*PROBLEM TO SOLVE*. What you should repeat is the run of lines from the top of the listing below through the line with "[Support de système", exactly, with no pictures.

*INPUT DATA*.
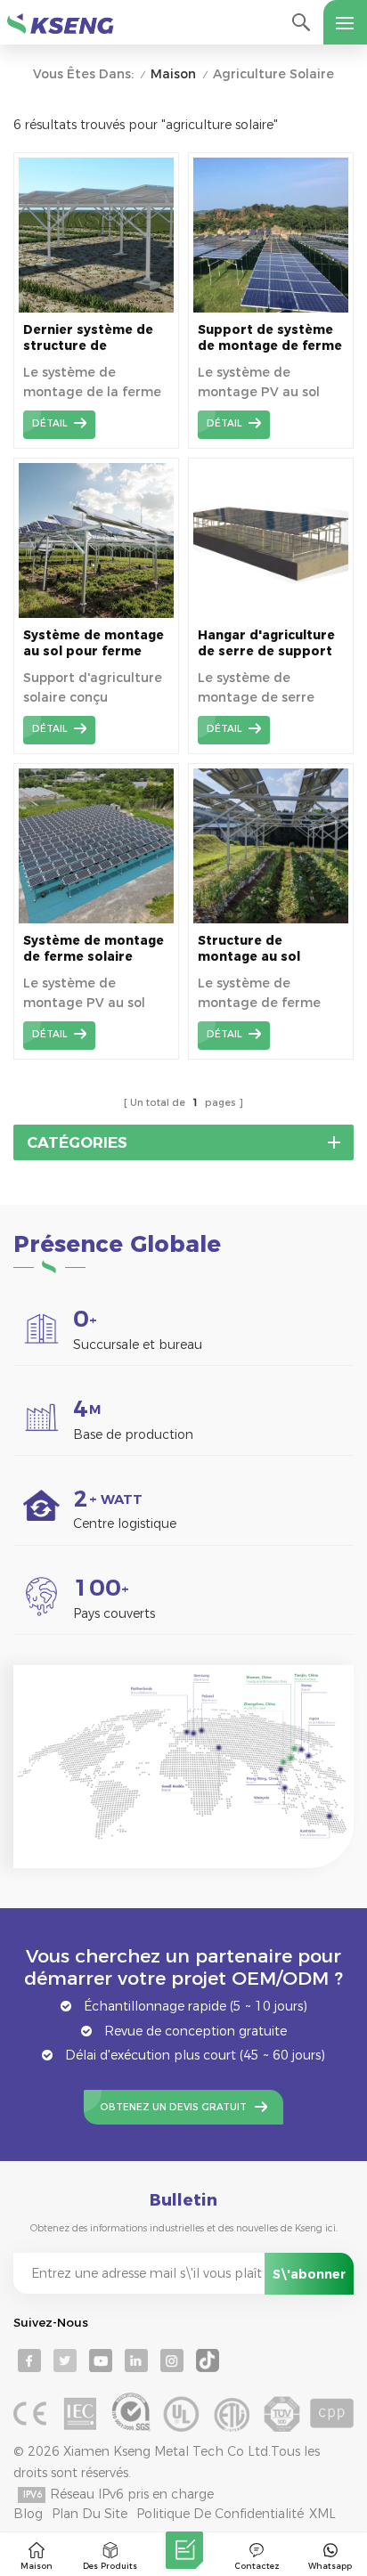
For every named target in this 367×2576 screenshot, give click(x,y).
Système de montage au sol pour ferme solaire (93, 643)
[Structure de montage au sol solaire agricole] (270, 919)
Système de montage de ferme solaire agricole (93, 948)
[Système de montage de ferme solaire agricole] (96, 919)
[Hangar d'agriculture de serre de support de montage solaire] (270, 613)
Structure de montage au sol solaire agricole (249, 948)
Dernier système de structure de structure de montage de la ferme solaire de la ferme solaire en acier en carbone (92, 337)
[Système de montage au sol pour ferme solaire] (96, 613)
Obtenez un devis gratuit (173, 2107)
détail (49, 423)
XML (322, 2514)
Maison (173, 74)
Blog (28, 2514)
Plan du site (89, 2514)
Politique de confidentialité (220, 2514)
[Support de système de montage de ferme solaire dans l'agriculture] (270, 308)
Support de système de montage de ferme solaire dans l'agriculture (270, 337)
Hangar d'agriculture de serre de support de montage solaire (266, 643)
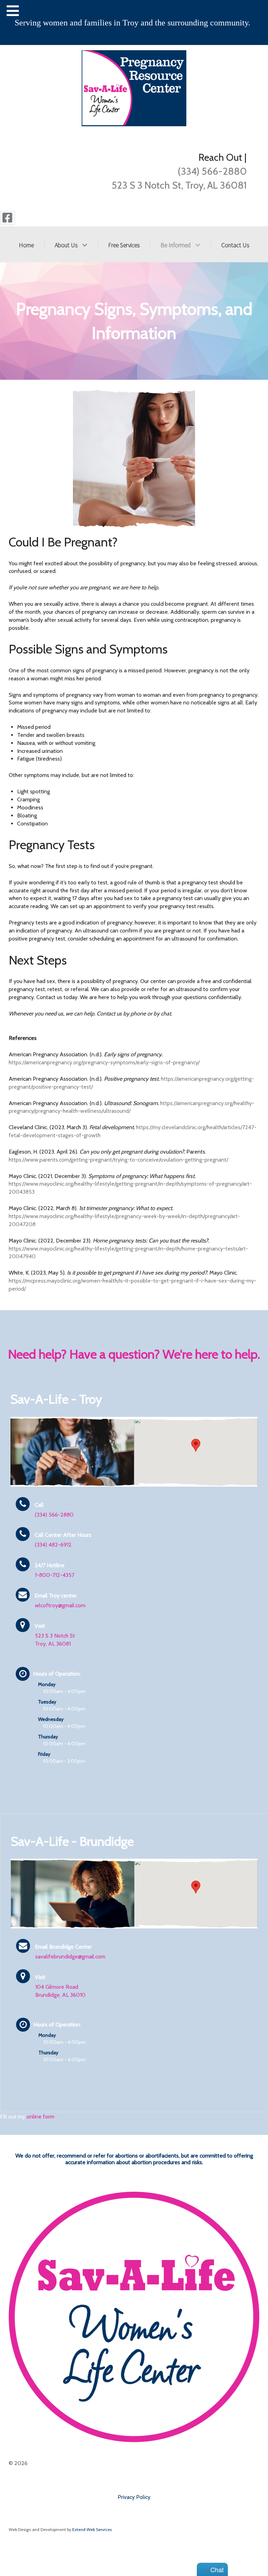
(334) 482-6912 (53, 1544)
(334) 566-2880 (212, 171)
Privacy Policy (134, 2497)
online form (40, 2116)
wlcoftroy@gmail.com (60, 1605)
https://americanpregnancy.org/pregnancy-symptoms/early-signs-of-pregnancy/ (104, 1062)
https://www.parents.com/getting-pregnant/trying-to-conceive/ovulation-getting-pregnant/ (118, 1159)
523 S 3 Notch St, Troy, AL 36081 (179, 185)
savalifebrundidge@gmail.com (70, 1956)
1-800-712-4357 (54, 1575)
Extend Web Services (92, 2529)
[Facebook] (7, 218)
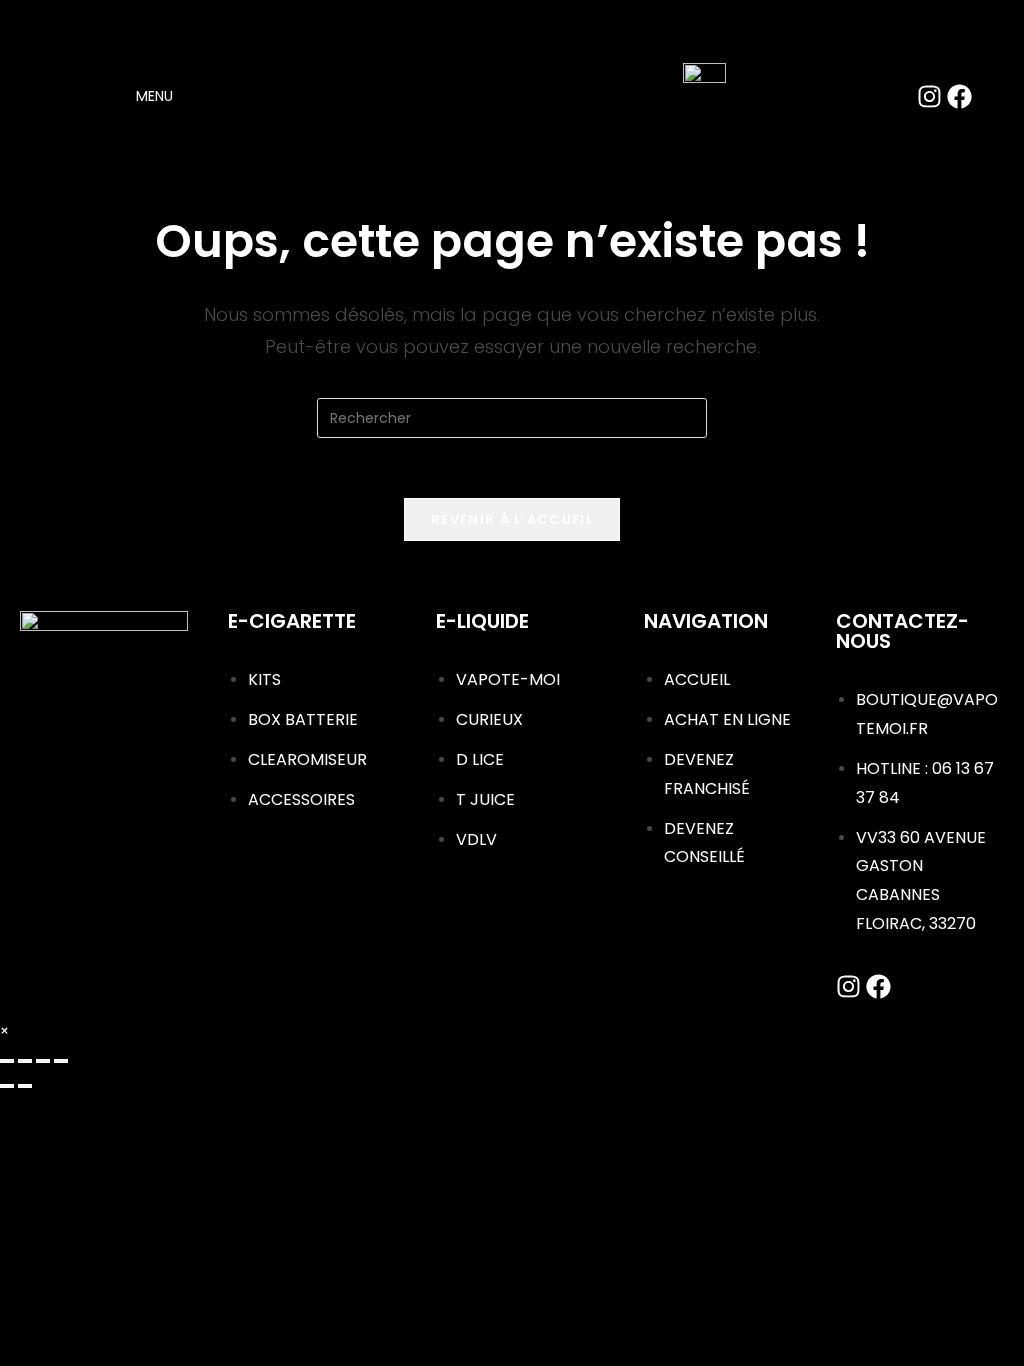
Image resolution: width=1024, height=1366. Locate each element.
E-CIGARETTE (292, 621)
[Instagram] (929, 96)
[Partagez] (43, 1061)
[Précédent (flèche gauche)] (7, 1086)
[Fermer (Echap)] (61, 1061)
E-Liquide (482, 621)
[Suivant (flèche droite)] (25, 1086)
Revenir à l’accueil (512, 519)
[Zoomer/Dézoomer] (7, 1061)
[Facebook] (959, 96)
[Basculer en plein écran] (25, 1061)
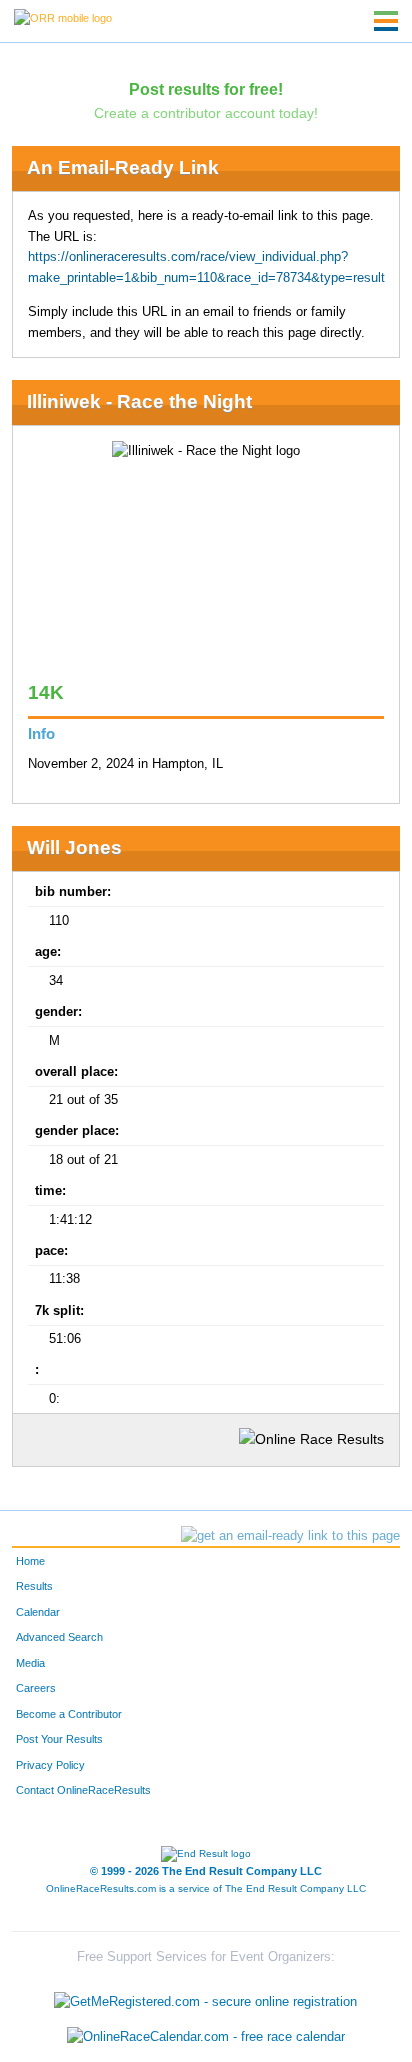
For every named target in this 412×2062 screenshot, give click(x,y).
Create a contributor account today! (206, 113)
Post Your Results (59, 1739)
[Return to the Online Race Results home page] (63, 17)
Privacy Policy (50, 1765)
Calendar (38, 1612)
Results (34, 1586)
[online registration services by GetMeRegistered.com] (205, 1996)
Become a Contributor (69, 1714)
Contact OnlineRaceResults (83, 1790)
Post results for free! (206, 89)
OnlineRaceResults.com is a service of (206, 1888)
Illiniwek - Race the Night (139, 401)
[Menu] (386, 21)
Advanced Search (59, 1637)
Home (30, 1561)
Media (30, 1663)
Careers (36, 1688)
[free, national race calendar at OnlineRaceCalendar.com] (206, 2037)
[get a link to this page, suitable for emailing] (290, 1536)
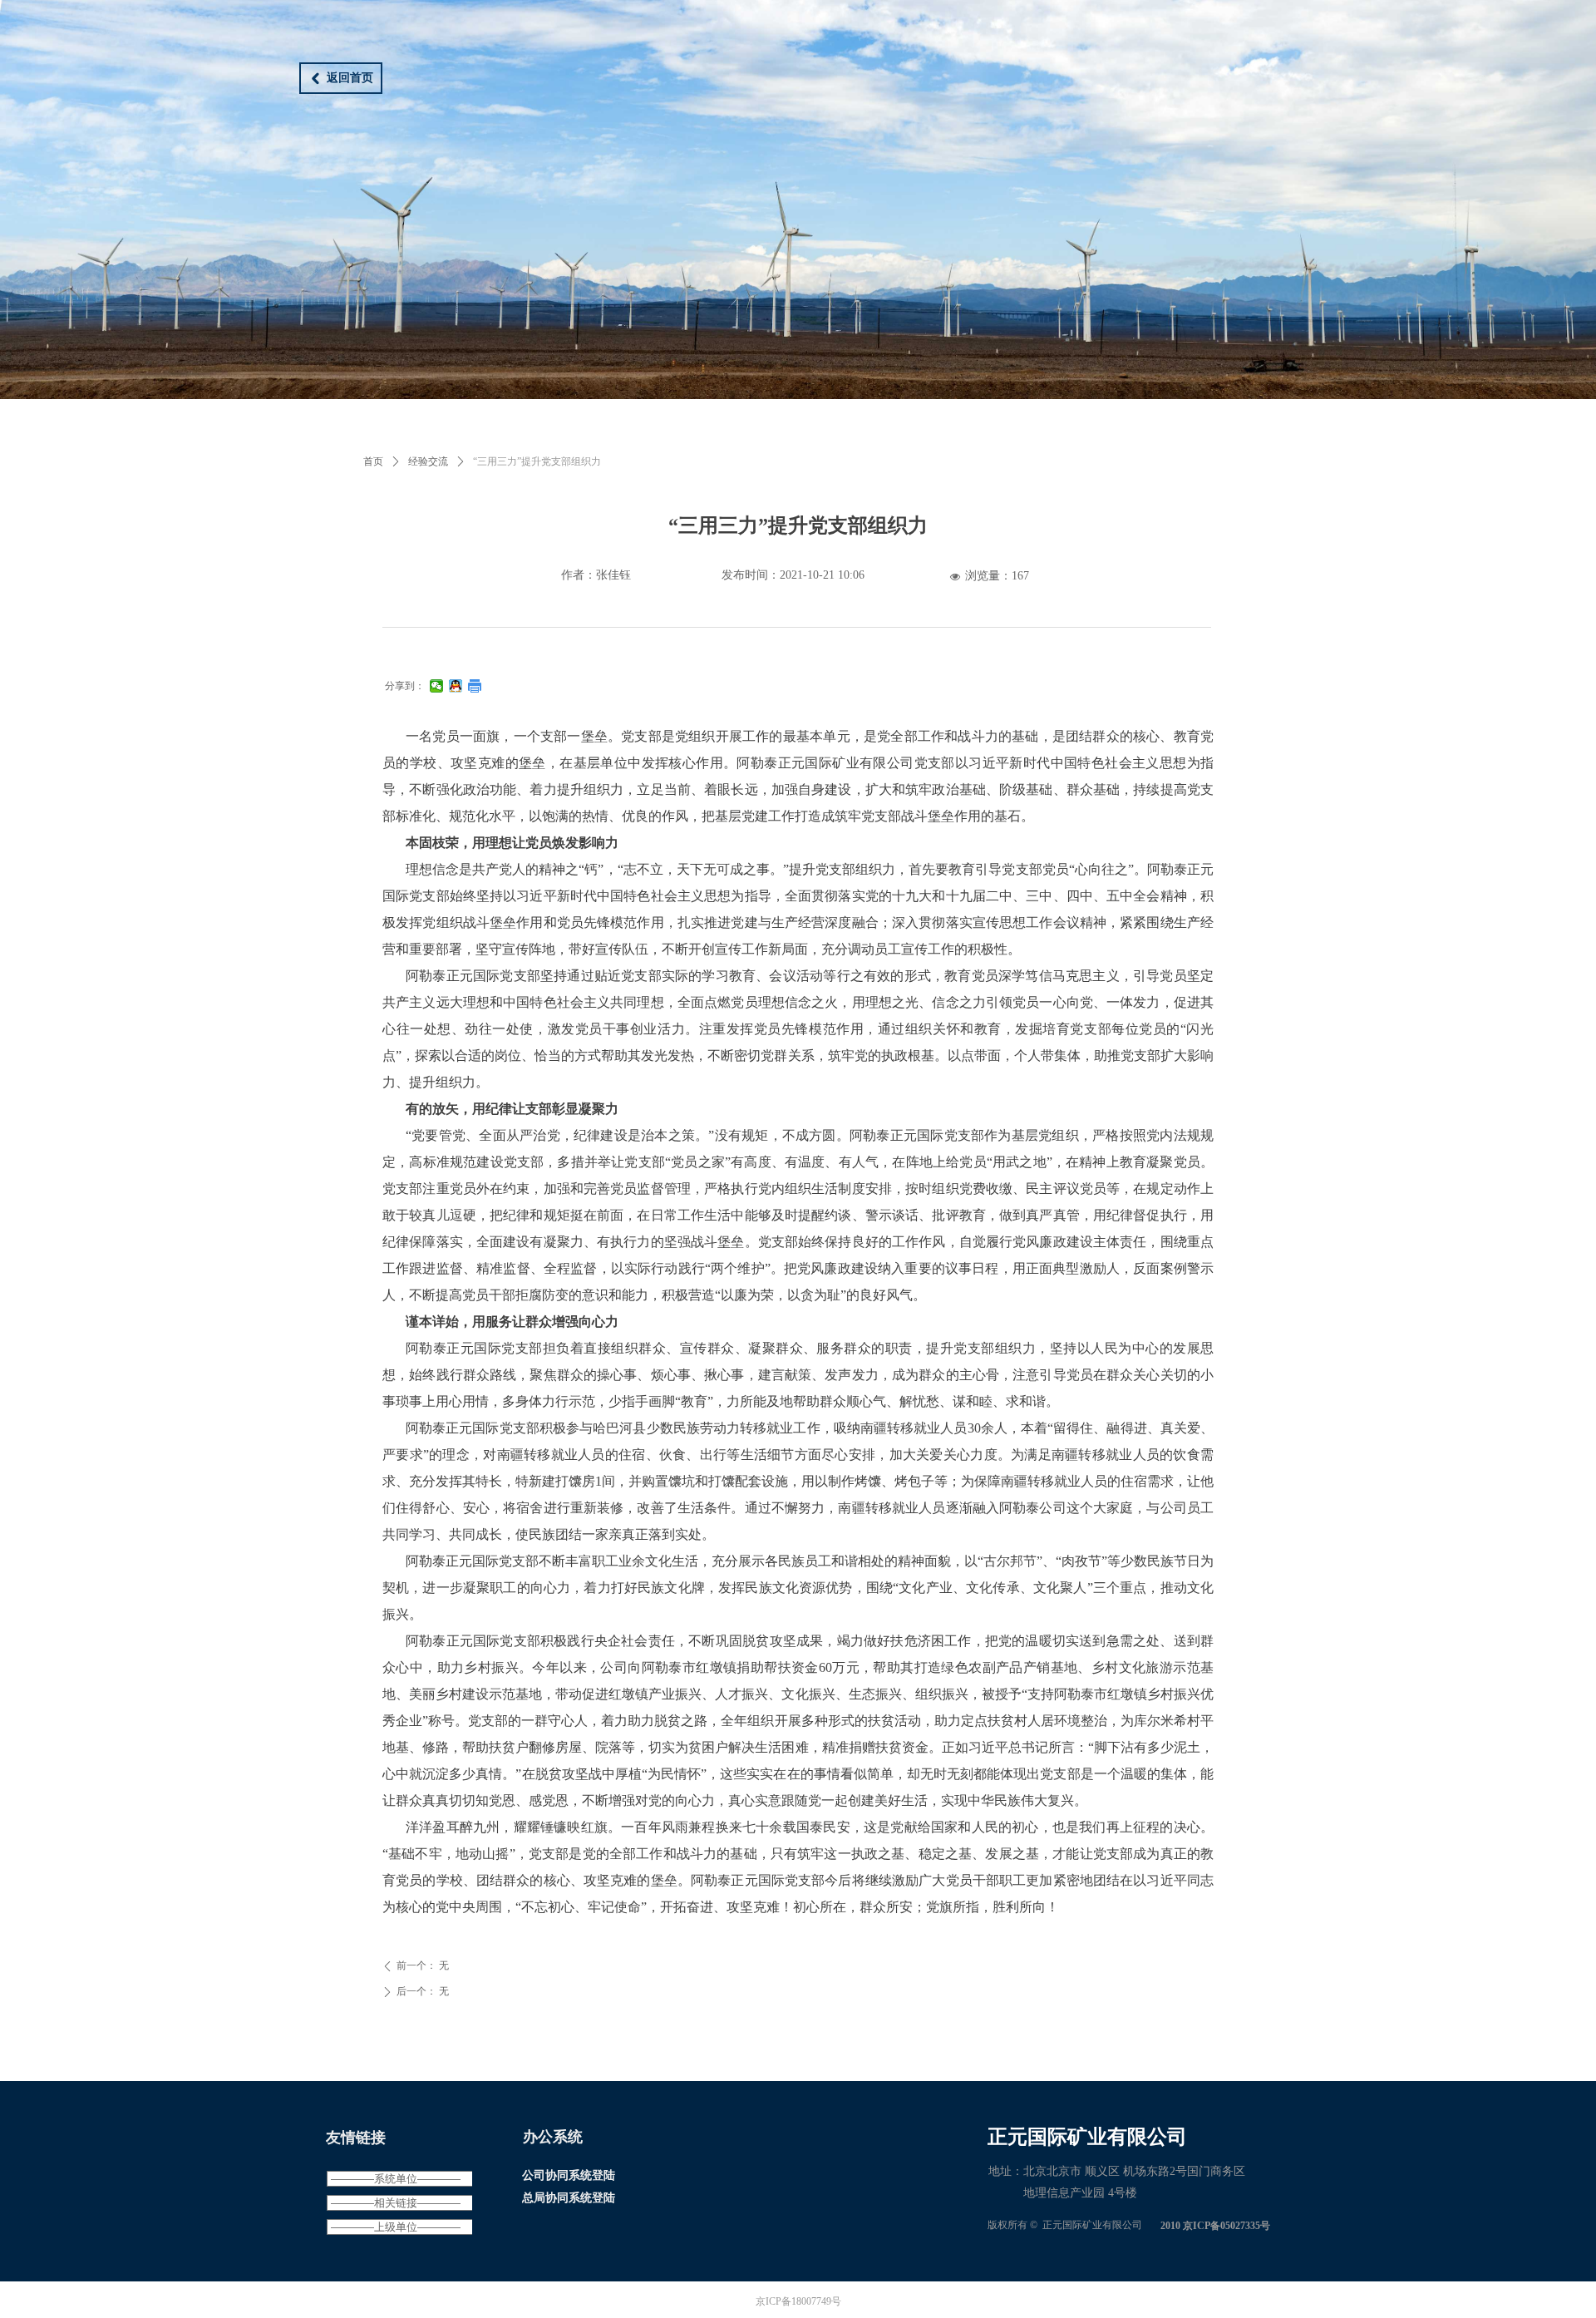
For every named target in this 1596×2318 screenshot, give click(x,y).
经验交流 (428, 461)
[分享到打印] (475, 686)
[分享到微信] (437, 686)
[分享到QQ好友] (456, 686)
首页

*SOLUTION TO THIS TASK*.
For every named target in this 367×2576 screenshot, give click(x,y).
Système de montage au sol pour ferme solaire (93, 643)
[Structure de montage au sol solaire agricole] (270, 919)
Système de montage de ferme solaire agricole (93, 948)
[Système de montage de ferme solaire agricole] (96, 919)
[Hangar d'agriculture de serre de support de montage solaire] (270, 613)
Structure de montage au sol solaire agricole (249, 948)
Dernier système de structure de structure de montage de la ferme solaire de la ferme solaire en acier en carbone (92, 337)
[Système de montage au sol pour ferme solaire] (96, 613)
Obtenez un devis gratuit (173, 2107)
détail (49, 423)
XML (322, 2514)
Maison (173, 74)
Blog (28, 2514)
Plan du site (89, 2514)
Politique de confidentialité (220, 2514)
[Support de système de montage de ferme solaire dans l'agriculture] (270, 308)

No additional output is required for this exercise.